=== Provided records ===
▬▬▬

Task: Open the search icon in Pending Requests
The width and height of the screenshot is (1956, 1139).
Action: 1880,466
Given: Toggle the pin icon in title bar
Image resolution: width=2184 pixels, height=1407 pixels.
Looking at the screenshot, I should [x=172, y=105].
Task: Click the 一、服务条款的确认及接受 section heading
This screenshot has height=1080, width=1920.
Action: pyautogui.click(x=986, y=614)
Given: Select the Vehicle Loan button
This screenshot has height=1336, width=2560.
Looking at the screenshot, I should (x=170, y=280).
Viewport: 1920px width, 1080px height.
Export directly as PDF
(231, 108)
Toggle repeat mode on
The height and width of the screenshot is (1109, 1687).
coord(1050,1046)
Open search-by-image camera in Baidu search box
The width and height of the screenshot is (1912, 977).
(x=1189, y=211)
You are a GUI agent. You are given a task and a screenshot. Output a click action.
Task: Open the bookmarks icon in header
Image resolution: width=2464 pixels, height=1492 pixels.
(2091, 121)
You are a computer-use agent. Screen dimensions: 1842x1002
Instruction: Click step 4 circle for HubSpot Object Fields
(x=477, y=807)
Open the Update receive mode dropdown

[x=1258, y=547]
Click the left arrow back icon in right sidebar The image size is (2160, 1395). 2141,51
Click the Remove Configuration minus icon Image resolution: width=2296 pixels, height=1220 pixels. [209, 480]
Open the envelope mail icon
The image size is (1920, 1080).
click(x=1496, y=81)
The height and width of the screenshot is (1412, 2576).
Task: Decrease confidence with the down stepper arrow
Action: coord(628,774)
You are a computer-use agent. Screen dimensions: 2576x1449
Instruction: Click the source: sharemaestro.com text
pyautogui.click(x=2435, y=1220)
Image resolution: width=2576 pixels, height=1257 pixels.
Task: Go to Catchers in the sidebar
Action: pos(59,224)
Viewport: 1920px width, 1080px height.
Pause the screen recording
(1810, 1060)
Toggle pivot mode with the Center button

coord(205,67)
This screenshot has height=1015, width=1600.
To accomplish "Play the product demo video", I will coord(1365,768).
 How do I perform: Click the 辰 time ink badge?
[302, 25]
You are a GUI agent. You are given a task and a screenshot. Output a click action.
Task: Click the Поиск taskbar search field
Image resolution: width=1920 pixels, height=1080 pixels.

▬▬▬

=== Work required ===
All of the lines above should be returned exactly as written.

=== Output for this task ===
Task: Open the search icon in Pending Requests
The width and height of the screenshot is (1956, 1139).
Action: 1880,466
Given: Toggle the pin icon in title bar
Image resolution: width=2184 pixels, height=1407 pixels.
Looking at the screenshot, I should [x=172, y=105].
Task: Click the 一、服务条款的确认及接受 section heading
This screenshot has height=1080, width=1920.
Action: pyautogui.click(x=986, y=614)
Given: Select the Vehicle Loan button
This screenshot has height=1336, width=2560.
Looking at the screenshot, I should (x=170, y=280).
Viewport: 1920px width, 1080px height.
Export directly as PDF
(231, 108)
Toggle repeat mode on
The height and width of the screenshot is (1109, 1687).
coord(1050,1046)
Open search-by-image camera in Baidu search box
The width and height of the screenshot is (1912, 977).
(x=1189, y=211)
You are a GUI agent. You are given a task and a screenshot. Output a click action.
Task: Open the bookmarks icon in header
Image resolution: width=2464 pixels, height=1492 pixels.
(2091, 121)
You are a computer-use agent. Screen dimensions: 1842x1002
Instruction: Click step 4 circle for HubSpot Object Fields
(x=477, y=807)
Open the Update receive mode dropdown

[x=1258, y=547]
Click the left arrow back icon in right sidebar The image size is (2160, 1395). 2141,51
Click the Remove Configuration minus icon Image resolution: width=2296 pixels, height=1220 pixels. [209, 480]
Open the envelope mail icon
The image size is (1920, 1080).
click(x=1496, y=81)
The height and width of the screenshot is (1412, 2576).
Task: Decrease confidence with the down stepper arrow
Action: coord(628,774)
You are a computer-use agent. Screen dimensions: 2576x1449
Instruction: Click the source: sharemaestro.com text
pyautogui.click(x=2435, y=1220)
Image resolution: width=2576 pixels, height=1257 pixels.
Task: Go to Catchers in the sidebar
Action: pos(59,224)
Viewport: 1920px width, 1080px height.
Pause the screen recording
(1810, 1060)
Toggle pivot mode with the Center button

coord(205,67)
This screenshot has height=1015, width=1600.
To accomplish "Play the product demo video", I will coord(1365,768).
 How do I perform: Click the 辰 time ink badge?
[302, 25]
You are a GUI agent. You are given a task and a screenshot. Output a click action.
Task: Click the Поиск taskbar search field
Image resolution: width=1920 pixels, height=1080 pixels.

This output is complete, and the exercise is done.